IN THE UNITED STATES DISTRICT COURT FOR THE NORTHERN DISTRICT OF ILLINOIS EASTERN DIVISION


July 3, 2012

KIRSHA BROWN-YOUNGER, PLAINTIFF,
v.
DEFENDANTS. LULU.COM, ET AL.,

The opinion of the court was delivered by: Milton I. Shadur Senior United States District Judge

MEMORANDUM OPINION AND ORDER

Pro se plaintiff Kirsha Brown-Younger ("Brown-Younger") is totally out of control.*fn1

Always combative, she has now unraveled to the point where she lashes out at everyone (including this Court) who dares to disagree with her patent misapprehensions about the law (about which she professes to be all-knowing). This Court has reached the conclusion that this action has increasingly become a vehicle for abuse on Brown-Younger's part, rather than a legitimate lawsuit. Accordingly this opinion will conclude by ordering her response as to why dismissal of this action is not appropriate.

Lest there be any sense that this conclusion may simply be a reaction affected by Brown-Younger's personalized attack on this Court, some substantial background explanation is called for. This opinion therefore turns to a review of the bidding.

On that score, to spare the reader the burden of having to retrieve this Court's recent June 19 memorandum opinion and order (Dkt. 67), a copy is attached to this opinion as Ex. 1, to enable it to be read at the outset -- that is, now. . . . When that task has been completed, this opinion will then revert briefly to some of the very early history of this litigation, and it will then return to the present (post-June 19) developments that show the further obsessive misconduct by Brown-Younger that in this Court's view appears to cry out for dismissal.

It is a substantial understatement to say that this Court began its involvement in this case by extending to Brown-Younger every courtesy (as well as every benefit of the doubt). Literally one day after the March 19, 2012 receipt of her Complaint in the Clerk's Office, with a delivery of the judge's copy to this Court's chambers taking place on that same March 19 date, this Court screened the pleading to determine its non-frivolousness.*fn2 It found that Brown-Younger's claim of copyright infringement of her book of poems, Glimpses of Life, appeared plausible enough to satisfy that second component of in forma pauperis qualification, as set out in the cases referred to in n.2.

Accordingly this Court granted Brown-Younger in forma pauperis status immediately --on March 20. Then, when something over a month later Brown-Younger filed a Motion for Appointment of Counsel, it took this Court only a few days to obtain the name of a member of the District Court's trial bar to represent her on a pro bono publico basis and to appoint the lawyer for that purpose.

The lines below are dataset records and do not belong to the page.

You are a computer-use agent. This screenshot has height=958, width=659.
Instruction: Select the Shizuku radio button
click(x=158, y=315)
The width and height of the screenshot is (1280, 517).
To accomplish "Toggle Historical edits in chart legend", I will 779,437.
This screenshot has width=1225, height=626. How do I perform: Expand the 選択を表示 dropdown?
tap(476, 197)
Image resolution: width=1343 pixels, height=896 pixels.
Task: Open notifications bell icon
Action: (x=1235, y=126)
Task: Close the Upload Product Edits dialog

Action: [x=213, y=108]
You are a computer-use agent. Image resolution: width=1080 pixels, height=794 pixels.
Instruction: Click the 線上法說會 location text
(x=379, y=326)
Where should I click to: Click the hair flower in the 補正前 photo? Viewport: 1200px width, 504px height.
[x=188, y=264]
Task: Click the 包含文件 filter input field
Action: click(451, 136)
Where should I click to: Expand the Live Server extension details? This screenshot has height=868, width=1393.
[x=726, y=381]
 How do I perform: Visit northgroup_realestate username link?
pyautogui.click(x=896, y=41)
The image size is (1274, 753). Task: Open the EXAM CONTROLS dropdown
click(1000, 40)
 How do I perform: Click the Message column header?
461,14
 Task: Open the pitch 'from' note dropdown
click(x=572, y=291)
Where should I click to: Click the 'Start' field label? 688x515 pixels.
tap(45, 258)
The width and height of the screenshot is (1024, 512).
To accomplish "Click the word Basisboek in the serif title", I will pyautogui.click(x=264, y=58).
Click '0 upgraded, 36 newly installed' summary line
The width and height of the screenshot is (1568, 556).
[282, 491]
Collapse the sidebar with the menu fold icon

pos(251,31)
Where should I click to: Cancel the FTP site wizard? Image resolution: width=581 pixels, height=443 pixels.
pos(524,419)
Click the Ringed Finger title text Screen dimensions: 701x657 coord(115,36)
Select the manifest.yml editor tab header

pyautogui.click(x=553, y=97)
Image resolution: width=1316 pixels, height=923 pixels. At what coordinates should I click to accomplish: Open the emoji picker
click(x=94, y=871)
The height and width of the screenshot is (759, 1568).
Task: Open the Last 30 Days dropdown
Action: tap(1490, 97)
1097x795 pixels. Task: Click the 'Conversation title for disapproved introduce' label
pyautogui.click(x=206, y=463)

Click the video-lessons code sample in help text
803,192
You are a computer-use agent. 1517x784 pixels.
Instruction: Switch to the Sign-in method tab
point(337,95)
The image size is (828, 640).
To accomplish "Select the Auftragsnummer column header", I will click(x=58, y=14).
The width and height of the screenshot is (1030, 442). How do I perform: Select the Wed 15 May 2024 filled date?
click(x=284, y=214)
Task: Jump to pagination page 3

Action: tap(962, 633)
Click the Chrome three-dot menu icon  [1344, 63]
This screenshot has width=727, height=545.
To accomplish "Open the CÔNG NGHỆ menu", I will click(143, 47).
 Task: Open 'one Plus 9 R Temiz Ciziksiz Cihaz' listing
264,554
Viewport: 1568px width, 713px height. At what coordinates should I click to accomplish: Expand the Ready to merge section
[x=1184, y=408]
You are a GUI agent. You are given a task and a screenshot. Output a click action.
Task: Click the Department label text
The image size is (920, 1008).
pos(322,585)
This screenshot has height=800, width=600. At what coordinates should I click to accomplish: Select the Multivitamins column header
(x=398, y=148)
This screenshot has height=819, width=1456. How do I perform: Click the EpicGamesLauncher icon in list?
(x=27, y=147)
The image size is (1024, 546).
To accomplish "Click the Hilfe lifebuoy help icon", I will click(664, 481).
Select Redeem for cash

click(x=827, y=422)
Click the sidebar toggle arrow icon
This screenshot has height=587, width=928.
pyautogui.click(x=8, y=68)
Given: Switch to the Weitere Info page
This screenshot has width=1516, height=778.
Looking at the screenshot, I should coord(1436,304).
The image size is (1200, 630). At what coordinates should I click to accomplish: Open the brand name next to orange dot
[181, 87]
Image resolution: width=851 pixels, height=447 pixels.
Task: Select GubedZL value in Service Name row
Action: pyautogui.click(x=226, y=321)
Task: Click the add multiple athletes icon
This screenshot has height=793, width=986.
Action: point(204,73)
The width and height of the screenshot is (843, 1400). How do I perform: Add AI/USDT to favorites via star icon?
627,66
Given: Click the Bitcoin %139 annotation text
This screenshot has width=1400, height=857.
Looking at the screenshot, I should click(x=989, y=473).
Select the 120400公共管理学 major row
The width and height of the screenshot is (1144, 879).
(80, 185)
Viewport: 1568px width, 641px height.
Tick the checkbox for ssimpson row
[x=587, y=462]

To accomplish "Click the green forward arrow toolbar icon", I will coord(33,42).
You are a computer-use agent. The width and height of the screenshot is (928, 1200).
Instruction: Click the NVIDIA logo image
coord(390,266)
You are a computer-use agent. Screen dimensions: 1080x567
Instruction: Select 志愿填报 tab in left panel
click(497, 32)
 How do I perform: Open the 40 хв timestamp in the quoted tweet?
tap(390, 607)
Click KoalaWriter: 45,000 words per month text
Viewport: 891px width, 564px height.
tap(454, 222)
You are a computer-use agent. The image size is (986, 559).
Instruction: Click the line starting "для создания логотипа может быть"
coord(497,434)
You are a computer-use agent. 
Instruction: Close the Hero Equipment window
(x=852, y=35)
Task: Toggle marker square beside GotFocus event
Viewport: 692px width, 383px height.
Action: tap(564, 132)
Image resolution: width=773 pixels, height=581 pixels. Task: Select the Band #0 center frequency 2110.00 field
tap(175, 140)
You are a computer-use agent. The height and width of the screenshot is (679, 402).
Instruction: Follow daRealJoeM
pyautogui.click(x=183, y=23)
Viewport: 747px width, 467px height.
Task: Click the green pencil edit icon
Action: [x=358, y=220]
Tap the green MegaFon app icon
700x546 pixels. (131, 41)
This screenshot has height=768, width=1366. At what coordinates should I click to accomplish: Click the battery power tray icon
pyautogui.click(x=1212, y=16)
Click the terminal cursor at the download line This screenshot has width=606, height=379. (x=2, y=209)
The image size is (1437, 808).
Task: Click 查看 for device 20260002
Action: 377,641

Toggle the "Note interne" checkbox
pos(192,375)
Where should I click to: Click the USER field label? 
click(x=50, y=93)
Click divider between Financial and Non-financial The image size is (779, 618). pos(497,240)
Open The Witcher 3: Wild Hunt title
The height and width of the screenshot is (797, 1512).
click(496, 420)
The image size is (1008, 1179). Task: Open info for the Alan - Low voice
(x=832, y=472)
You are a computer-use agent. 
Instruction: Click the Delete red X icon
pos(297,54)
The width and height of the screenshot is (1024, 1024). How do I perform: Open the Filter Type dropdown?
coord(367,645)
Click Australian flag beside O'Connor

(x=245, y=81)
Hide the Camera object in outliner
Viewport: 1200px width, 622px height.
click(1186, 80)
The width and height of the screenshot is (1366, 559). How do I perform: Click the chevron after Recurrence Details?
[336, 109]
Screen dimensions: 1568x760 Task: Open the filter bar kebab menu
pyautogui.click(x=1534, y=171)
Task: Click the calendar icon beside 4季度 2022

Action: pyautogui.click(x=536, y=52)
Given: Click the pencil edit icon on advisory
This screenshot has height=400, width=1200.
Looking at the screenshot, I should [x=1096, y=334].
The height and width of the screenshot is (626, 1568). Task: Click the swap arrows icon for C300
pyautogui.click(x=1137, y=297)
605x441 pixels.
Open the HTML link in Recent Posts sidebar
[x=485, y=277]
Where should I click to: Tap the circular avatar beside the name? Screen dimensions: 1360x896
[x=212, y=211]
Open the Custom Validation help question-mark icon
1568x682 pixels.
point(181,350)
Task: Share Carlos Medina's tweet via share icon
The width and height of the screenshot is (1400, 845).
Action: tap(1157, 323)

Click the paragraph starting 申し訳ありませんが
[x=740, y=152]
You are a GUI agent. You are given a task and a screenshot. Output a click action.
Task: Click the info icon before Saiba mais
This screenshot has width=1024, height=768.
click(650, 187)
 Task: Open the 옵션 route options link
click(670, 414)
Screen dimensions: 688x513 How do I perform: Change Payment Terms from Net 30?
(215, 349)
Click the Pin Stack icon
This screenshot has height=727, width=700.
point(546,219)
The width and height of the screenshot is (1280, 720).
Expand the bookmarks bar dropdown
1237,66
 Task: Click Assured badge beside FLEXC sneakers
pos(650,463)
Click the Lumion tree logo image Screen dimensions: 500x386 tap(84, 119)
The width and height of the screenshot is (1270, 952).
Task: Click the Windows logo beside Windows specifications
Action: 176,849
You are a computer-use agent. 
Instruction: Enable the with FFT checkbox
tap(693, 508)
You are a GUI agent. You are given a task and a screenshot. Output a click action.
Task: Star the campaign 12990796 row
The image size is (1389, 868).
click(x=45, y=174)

When it developed that the originally appointed counsel had a conflict of interest, this Court obtained the name of another trial bar member, who shortly thereafter sought and was granted leave to withdraw, after which a third lawyer was obtained for Brown-Younger from the same source. But within a few weeks after that last appointment, Brown-Younger filed a June 5 Motion for Sanctions (Dkt. 45) in which she leveled the following charges against that third counsel as well as against another lawyer who had been appointed to represent her in a different action pending before this Court's colleague Honorable George Lindberg (a case about which this Court has no knowledge):

These Attorneys have jeopardized and sabotaged the integrity of this case, and the court. These Attorneys have committed abuse of process, by misrepresenting the Plaintiff, Kirsha Brown-Younger, on the basis of her disability and race. Both Attorneys have represented the opposing parties, and presented conduct that implies that they are working on the behalf of the opposing counsel. The Attorneys have violated FRCP Rule 11b, by conducting improper purpose.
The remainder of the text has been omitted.